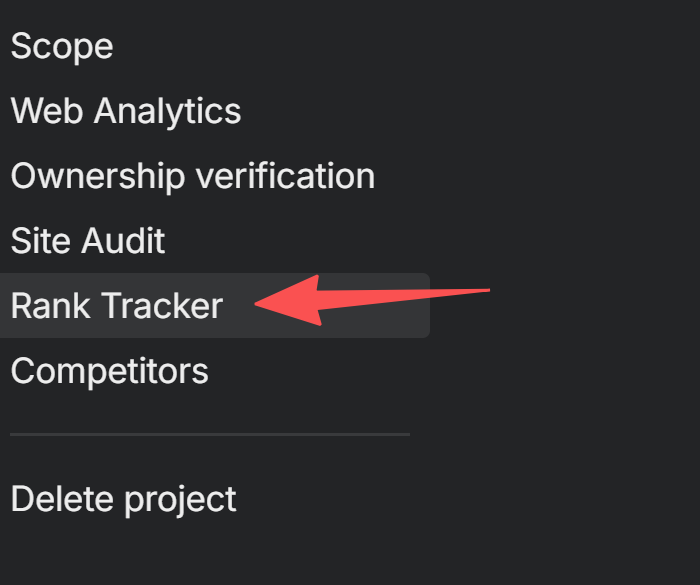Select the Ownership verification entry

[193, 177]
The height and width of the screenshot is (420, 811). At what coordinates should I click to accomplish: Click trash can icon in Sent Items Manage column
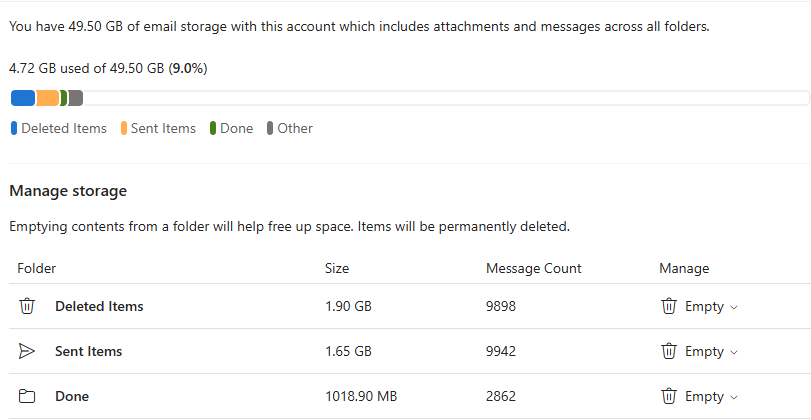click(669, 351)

* * *

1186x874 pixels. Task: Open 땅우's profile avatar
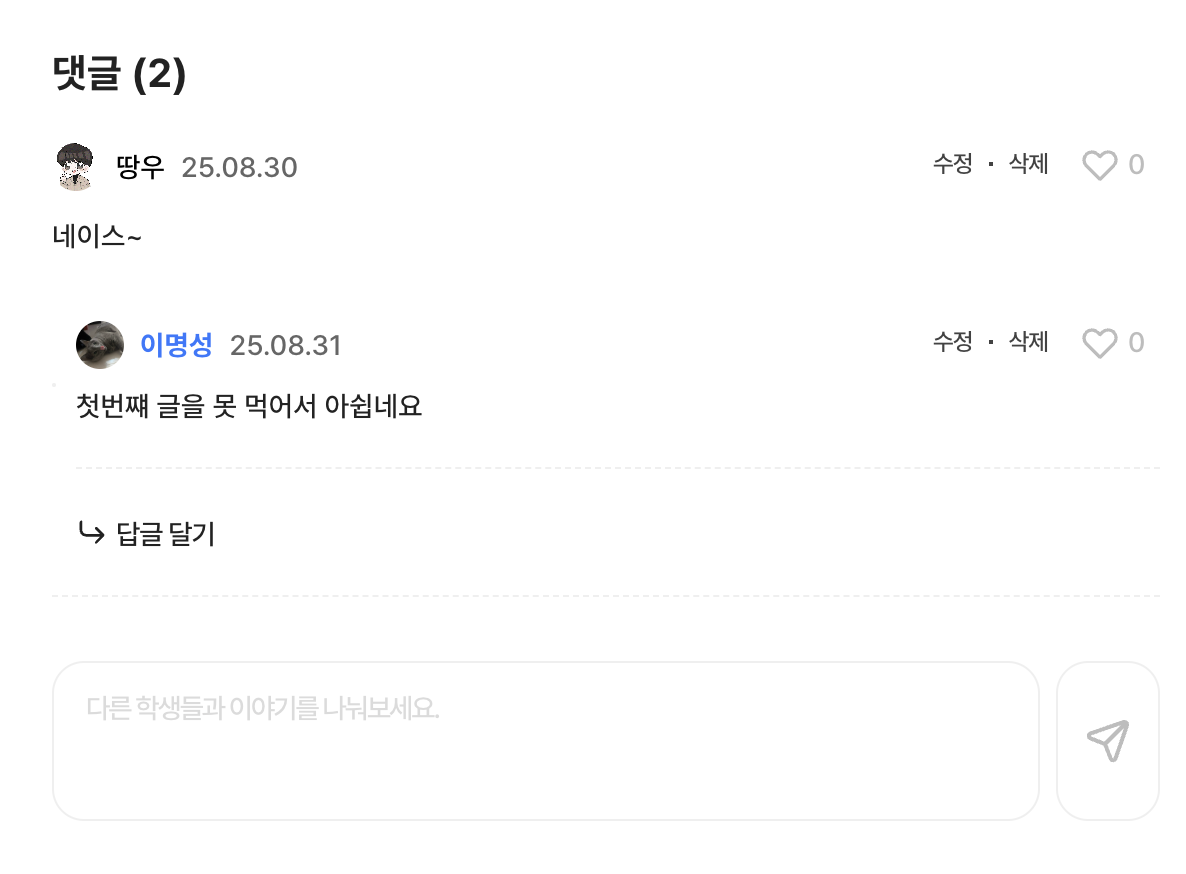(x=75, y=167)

==

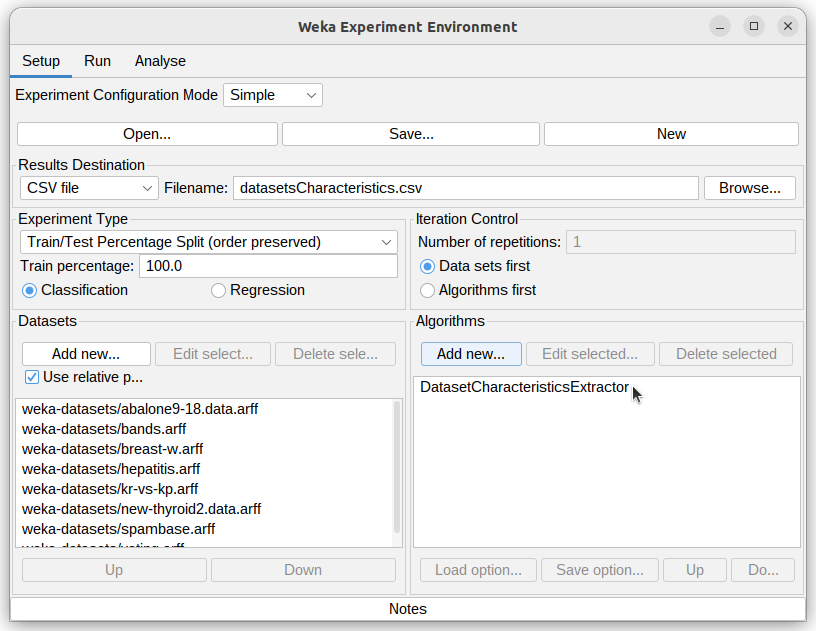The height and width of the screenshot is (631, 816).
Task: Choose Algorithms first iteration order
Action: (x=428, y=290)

:: What you need to do ::
Quote the lines of the items above, beginning at the line containing "The height and width of the screenshot is (420, 811)." and continuing through the line containing "click(669, 351)", with both of those lines included. Omit the pictures from your answer.

:: Solution for this problem ::
The height and width of the screenshot is (420, 811). At what coordinates should I click to accomplish: Click trash can icon in Sent Items Manage column
click(669, 351)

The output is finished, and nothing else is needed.